Por Giselle Souza
Fonte Conjur
A exploração do amianto crisotila ou branco,
assim como a venda de produtos com esse componente, continua proibida no
Rio de Janeiro. O Tribunal de Justiça do estado julgou constitucional a Lei
Estadual 3.579/2001, que estabeleceu a vedação. De acordo com a
desembargadora Gizelda Leitão Teixeira, relatora do caso, o composto é nocivo
à saúde e os preceitos que visam a assegurar o bem-estar da população devem
se sobrepor a qualquer outro, principalmente os de ordem financeira. O voto
de Gizelda foi acompanhado de forma unânime, nesta segunda-feira (6/4).

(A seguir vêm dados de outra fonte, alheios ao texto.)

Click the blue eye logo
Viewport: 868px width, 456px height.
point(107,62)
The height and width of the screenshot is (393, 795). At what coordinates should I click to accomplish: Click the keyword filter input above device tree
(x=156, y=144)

O amianto é um tipo de fibra mineral comum na
fabricação de telhas, caixas dágua e pisos, entre outros produtos. A
discussão sobre o uso desse componente químico chegou ao Órgão Especial do
TJ-RJ em 2013, por meio de um incidente de inconstitucionalidade suscitado
pela 20ª Câmara Cível da corte, após dar início ao julgamento de uma apelação
interposta pelo Ministério Público do Rio. No recurso, o MP contesta decisões
da primeira instância que rejeitaram a ações civis públicas movidas contra as
empresas Eternit e Casalite Indústria e Comércio de Materiais de Construção.
Na ocasião, o desembargador Alexandre Câmara,
relator da apelação, verificou a existência de duas leis com posições
divergentes sobre a matéria. Uma delas é a Lei Federal 9.055/1995, que
autoriza expressamente, no artigo 2º, a extração e industrialização do
amianto branco, assim como a comercialização de produtos com essa composição.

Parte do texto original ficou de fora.